Le Gabon tourne officiellement une page importante de son histoire économique et maritime. Après près de vingt ans de coopération dans le secteur de la pêche, l’accord de partenariat qui liait le pays à l’Union européenne est arrivé à son terme et ne sera pas renouvelé. Une décision portée par les plus hautes autorités de l’État, qui y voient une étape majeure dans la reconquête du contrôle des ressources halieutiques nationales.
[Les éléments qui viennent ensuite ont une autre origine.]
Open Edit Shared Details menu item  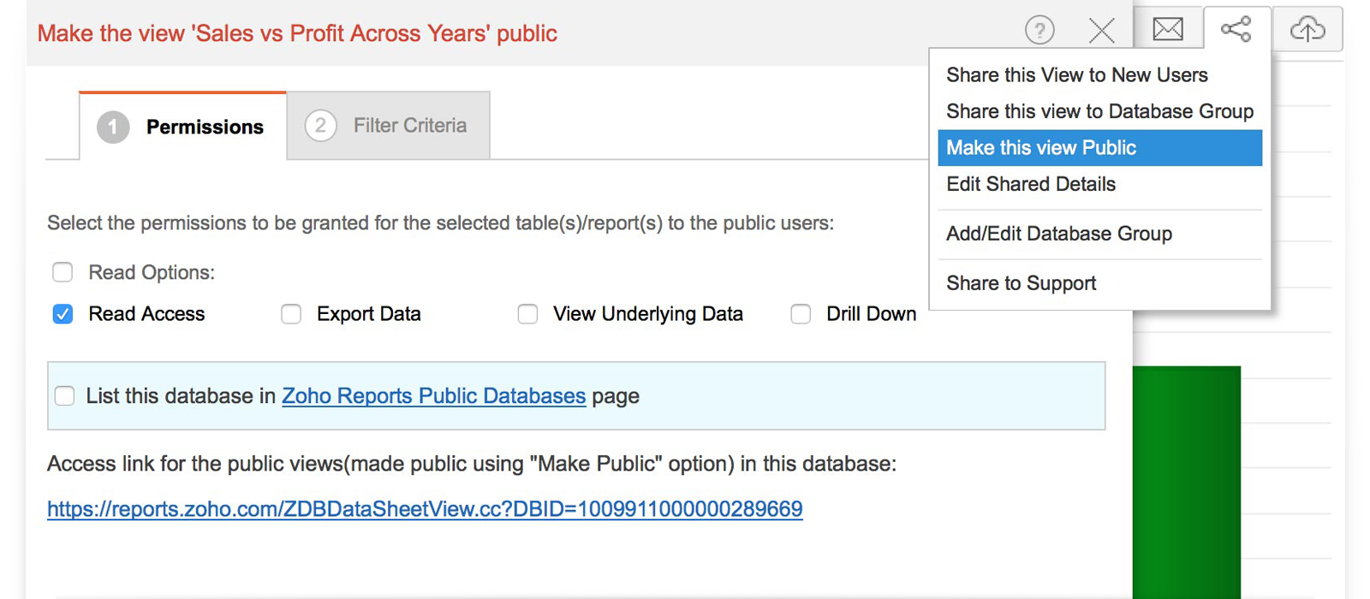click(x=1031, y=184)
Depuis plusieurs années, cet accord faisait l’objet de critiques récurrentes au sein de l’opinion et de certains acteurs économiques. En cause, un modèle jugé peu avantageux pour le Gabon, dont les ressources marines étaient principalement exploitées au profit des marchés extérieurs. Une grande partie des captures réalisées dans les eaux gabonaises était exportée directement vers l’Europe, limitant ainsi les possibilités de transformation locale et les retombées économiques pour le pays.
Pour les autorités gabonaises, l’heure est désormais à une nouvelle orientation stratégique. En mettant un terme à ce partenariat, Libreville souhaite renforcer sa maîtrise de l’exploitation de ses ressources maritimes et encourager le développement d’une véritable industrie locale de la pêche. L’objectif affiché est de créer davantage de valeur sur le territoire national, tout en favorisant l’émergence d’activités génératrices d’emplois et de revenus.
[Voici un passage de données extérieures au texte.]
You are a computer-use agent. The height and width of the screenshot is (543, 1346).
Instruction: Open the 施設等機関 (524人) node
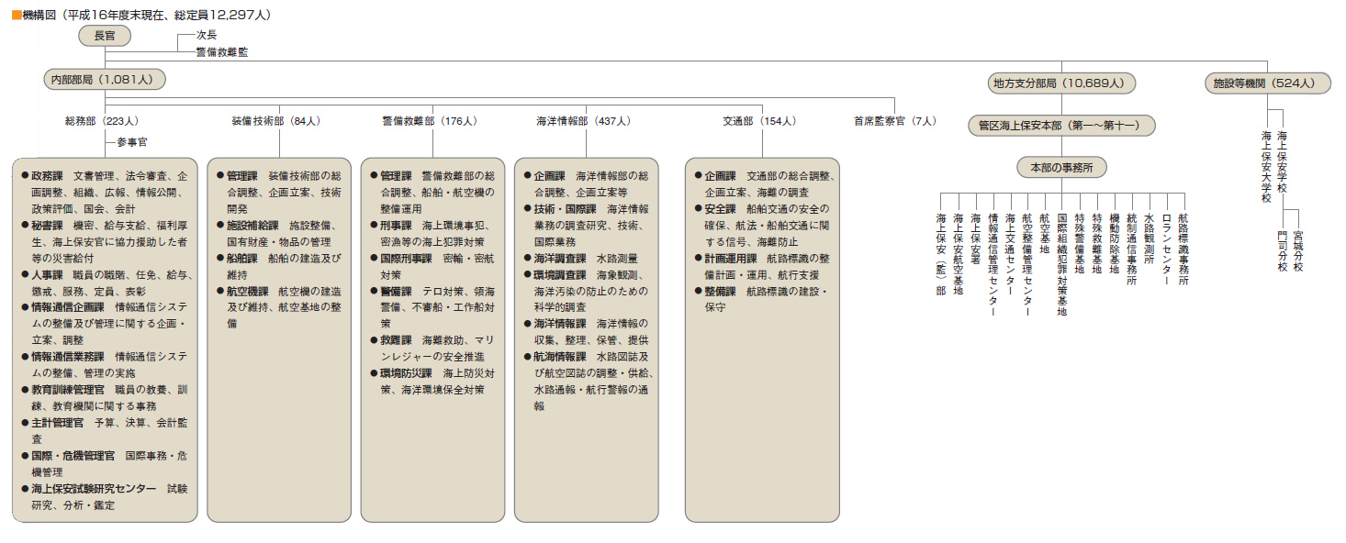1264,83
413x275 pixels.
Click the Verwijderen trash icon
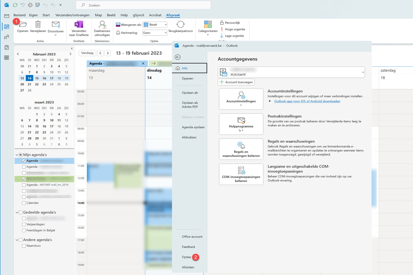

Cette décision s’inscrit également dans une vision plus large de souveraineté économique défendue par le président de la République, Brice Clotaire Oligui Nguema. Le chef de l’État a à plusieurs reprises exprimé sa volonté de voir les richesses naturelles du pays contribuer davantage au développement national et au bien-être des populations.
Au-delà de l’enjeu économique, les autorités mettent aussi en avant la question de la sécurité alimentaire. En privilégiant une gestion plus directe des ressources halieutiques, le gouvernement entend renforcer l’approvisionnement du marché local et améliorer l’accès des populations aux produits de la pêche.
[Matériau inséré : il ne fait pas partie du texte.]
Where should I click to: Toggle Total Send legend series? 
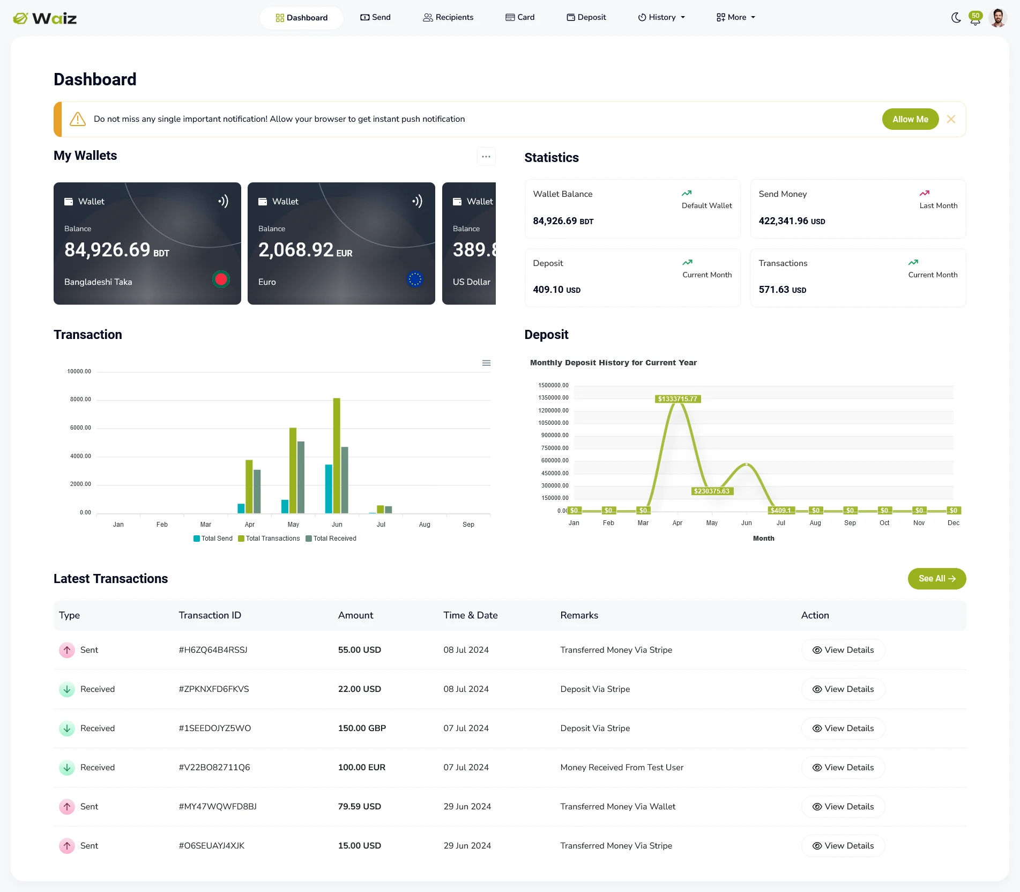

La fin de cet accord ouvre ainsi une nouvelle phase pour le secteur halieutique gabonais. Le défi consistera désormais à transformer cette volonté politique en résultats concrets, à travers le développement des capacités nationales de pêche, de transformation et de commercialisation. Pour Libreville, il s’agit d’un choix stratégique qui marque la volonté de faire de la ressource maritime un véritable moteur de croissance au service de l’économie nationale.